Big Picture – What is the Truth? • Exclusions from analyses • Trials with no stopping rules • Inappropriate endpoints (poor surrogates instead of clinically meaningful outcomes) • Misleading subgroup analysis • Trial results that are not reported (even for NIH-funded research – see BMJ, 3 January 2012) • Biased or incomplete reporting; influence of source of funding • Random high bias and regression to the mean
Studies of Renal Flare in Patients with Systemic Lupus Erythematous (SLE) -1 • Trial 1: No overall effect of new drug (LJP 394) versus placebo on renal flares (19 versus 23 events; p=0.51) • Subgroup analysis revealed that in patients with high affinity antibody binding there were 7 versus 21 renal flares; p=0.007) • Abstract conclusion: “Treatment with LJP 394 with high-affinity antibodies to its DNA epitope prolonged the time to renal flare…” • No comment on overall results. Fleming TR. Ann Int Med 2010.
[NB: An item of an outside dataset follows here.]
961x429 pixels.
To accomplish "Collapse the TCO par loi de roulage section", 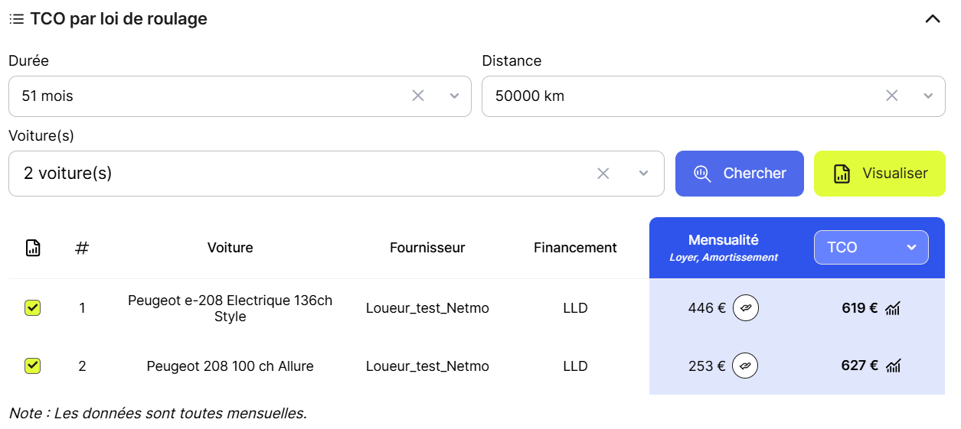I will click(932, 19).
Studies of Renal Flare in Patients with Systemic Lupus Erythematous (SLE) - 2 • Trial 2: Carried out in high affinity subgroup. • No difference in pre-specified primary analysis • Difference seen in 1st 12 months but not afterwards • Trial 3: Carried out in high affinity subgroup with 12 month follow-up. • No difference; trial terminated early for futility
[There is an] idea that we all hope you have learned in studying science in school – we never explicitly say what this is, but just hope that you catch on by all the examples of scientific investigation… It’s a kind of scientific integrity, a principle of scientific thought that corresponds to a kind of utter honesty – a kind of leaning over backwards. For example, if you’re doing an experiment, you should report everything that you think might make it invalid – not only what you think is right about it; other causes that could possibly explain your results; and things you thought of that you’ve eliminated by some other experiment, and how they worked – to make sure the other fellow can tell they have been eliminated. …In summary, the idea is to try to give all the information to help others to judge the value of your contribution, not just the information that leads to judgment in one particular direction or another. R. Feynman, CAL TECH Commencement Address.